### [Extrait de page]
━━━━━━━━━━
Le graphique obtenu de ces analyses montre bien deux temps clairement distincts de la couverture médiatique du vaccin d’AstraZeneca :
• Le premier temps (qui va de S1 à S4 sur le graphique) est celui des « good news » (les bonnes nouvelles) si j’ose dire. L’aire des eaux calmes. C’est le temps où le vaccin d’AstraZeneca passe le cap des essais cliniques sur son efficacité et obtient des autorisations de mise sur le marché, d’abord au Royaume-Uni, puis dans nombre de pays dans le monde et notamment au sein de l’Union européenne). Notons toutefois que dès « S2 » sur le graphique, la référence à l’efficacité du vaccin commence à chuter alors que celle relative à la défiance (entendons sous ce label, « défiance, méfiance… ») commence à augmenter.

• Le deuxième temps (qui va de S5 à S10 sur le graphique) marque un renversement complet de tendance. C’est le temps des « bad news » (mauvaises nouvelles) qui s’accumulent et éclipsent tout le reste. L’aire des eaux troubles donc. En effet, c’est le temps où les titres ont donné le plus de visibilité :
  aux effets secondaires du vaccin d’AstraZeneca (risques de thrombose et de troubles de la coagulation notamment) sur lesquels les autorités de contrôle ont dû se pencher (Agence européenne du médicament – EMA, Haute Autorité de la Santé en France - HAS, etc.) et aux décès supposés liés au vaccin d’AstraZeneca ;
  à la défiance générée (défiance, méfiance, peur, rejet sur fond quelques fois de théories complotistes, restrictions de cibles, suspensions par-ci, par-là).
━━━━━━━━━━
Entrées enregistrées:
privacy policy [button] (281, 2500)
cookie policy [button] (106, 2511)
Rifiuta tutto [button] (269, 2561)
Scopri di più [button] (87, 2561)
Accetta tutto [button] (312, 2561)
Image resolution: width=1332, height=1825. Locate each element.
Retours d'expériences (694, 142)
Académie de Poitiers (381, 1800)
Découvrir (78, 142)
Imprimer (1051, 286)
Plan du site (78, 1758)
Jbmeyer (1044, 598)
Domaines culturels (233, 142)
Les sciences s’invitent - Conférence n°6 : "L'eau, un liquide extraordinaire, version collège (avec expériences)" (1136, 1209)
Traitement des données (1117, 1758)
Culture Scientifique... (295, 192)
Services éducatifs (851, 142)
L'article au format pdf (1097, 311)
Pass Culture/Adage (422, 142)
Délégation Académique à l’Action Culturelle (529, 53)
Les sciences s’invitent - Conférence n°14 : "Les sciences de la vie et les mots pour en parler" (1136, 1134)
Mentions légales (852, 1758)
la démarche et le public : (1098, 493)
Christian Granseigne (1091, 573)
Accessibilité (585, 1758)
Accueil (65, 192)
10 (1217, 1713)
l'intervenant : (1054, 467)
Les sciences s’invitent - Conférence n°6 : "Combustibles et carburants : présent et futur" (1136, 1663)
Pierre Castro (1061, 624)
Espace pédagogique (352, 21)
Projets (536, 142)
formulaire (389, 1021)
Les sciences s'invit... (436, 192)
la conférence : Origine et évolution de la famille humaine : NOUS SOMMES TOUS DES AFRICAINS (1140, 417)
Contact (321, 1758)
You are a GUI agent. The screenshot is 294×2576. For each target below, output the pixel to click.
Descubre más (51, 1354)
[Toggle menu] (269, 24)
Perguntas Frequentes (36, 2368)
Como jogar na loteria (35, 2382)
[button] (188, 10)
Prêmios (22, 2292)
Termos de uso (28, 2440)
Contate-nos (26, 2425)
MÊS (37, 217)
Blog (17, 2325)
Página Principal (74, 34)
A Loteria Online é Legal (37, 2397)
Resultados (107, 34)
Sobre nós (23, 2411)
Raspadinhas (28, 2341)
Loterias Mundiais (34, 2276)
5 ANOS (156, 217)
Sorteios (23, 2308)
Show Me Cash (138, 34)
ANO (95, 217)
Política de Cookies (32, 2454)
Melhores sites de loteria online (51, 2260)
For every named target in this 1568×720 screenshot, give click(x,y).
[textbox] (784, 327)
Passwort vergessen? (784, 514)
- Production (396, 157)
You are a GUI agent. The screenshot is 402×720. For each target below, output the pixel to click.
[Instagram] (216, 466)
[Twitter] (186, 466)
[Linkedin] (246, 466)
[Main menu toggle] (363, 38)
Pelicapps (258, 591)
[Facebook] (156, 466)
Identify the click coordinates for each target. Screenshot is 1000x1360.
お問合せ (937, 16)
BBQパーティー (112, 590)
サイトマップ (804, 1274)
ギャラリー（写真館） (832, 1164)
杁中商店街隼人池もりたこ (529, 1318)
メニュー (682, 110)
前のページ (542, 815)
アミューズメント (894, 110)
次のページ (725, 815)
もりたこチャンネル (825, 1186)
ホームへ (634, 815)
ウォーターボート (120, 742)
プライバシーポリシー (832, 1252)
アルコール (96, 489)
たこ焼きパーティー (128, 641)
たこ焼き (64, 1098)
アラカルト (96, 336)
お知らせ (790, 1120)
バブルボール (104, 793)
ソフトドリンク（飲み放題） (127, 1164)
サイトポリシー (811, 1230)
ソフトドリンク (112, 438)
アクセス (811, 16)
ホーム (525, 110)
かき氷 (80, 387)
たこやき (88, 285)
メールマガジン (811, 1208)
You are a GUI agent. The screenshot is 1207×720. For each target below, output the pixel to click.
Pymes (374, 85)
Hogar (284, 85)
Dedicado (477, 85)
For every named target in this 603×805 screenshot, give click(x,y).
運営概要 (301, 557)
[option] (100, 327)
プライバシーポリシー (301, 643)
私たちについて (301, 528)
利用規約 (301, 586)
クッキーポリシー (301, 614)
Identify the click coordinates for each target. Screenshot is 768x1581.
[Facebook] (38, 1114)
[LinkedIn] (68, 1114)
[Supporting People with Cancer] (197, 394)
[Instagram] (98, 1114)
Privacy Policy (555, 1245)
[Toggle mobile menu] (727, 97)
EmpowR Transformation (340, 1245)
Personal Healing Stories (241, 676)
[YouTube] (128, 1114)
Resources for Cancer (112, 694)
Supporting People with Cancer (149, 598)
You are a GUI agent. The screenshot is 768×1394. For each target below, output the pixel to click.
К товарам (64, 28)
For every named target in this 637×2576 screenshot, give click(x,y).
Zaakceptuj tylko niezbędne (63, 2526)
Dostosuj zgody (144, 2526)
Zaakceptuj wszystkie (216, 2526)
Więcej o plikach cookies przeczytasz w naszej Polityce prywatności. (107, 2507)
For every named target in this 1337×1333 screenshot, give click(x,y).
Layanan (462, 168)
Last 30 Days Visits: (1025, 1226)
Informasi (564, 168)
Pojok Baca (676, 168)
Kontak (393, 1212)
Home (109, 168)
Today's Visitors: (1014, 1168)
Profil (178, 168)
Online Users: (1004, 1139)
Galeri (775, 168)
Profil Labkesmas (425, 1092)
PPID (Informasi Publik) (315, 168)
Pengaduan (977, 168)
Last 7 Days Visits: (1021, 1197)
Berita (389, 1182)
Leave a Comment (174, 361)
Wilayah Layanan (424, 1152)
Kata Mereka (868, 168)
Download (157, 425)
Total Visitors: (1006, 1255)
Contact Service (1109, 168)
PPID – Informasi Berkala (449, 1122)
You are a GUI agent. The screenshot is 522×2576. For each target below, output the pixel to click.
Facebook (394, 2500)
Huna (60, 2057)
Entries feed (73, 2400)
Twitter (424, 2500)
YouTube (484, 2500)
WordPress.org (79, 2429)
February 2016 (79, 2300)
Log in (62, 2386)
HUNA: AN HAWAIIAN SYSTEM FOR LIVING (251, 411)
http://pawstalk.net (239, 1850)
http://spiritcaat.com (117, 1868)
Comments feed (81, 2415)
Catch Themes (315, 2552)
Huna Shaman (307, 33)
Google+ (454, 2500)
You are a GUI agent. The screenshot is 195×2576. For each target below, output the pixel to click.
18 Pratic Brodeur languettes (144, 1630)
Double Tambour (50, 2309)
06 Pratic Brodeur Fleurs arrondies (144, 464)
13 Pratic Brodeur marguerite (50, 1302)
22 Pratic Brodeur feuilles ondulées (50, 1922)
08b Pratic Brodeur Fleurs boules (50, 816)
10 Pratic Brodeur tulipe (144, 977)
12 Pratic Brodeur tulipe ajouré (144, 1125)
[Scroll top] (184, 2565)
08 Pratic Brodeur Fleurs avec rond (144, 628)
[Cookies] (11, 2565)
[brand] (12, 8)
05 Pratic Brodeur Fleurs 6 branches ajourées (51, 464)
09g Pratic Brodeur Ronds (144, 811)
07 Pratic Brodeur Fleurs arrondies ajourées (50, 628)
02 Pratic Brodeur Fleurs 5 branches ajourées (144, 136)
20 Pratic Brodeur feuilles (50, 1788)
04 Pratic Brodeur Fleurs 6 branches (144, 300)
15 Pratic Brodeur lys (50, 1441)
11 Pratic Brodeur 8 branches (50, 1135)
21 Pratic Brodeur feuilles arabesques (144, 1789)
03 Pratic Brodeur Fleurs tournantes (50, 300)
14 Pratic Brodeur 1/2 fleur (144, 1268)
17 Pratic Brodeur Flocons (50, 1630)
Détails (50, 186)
━━━━━━━━━━
### [Énoncé]
Les affirmations suivantes concordent-elles avec le texte sur la couverture médiatique du vaccin d’AstraZeneca ? Pour chacune, répondez par oui ou par non en citant mot pour mot les termes décisifs du texte.
1. Le premier temps va de S1 à S4 sur le graphique.
2. La référence à l’efficacité du vaccin commence à chuter à partir de S5.
3. Pendant le deuxième temps, les titres ont donné de la visibilité aux décès supposés liés au vaccin.
Les données ne servent à rien ici.

### [Corrigé]
1. Oui : « Le premier temps (qui va de S1 à S4 sur le graphique) ».
2. Non : « dès « S2 » sur le graphique, la référence à l’efficacité du vaccin commence à chuter ».
3. Oui : « et aux décès supposés liés au vaccin d’AstraZeneca ».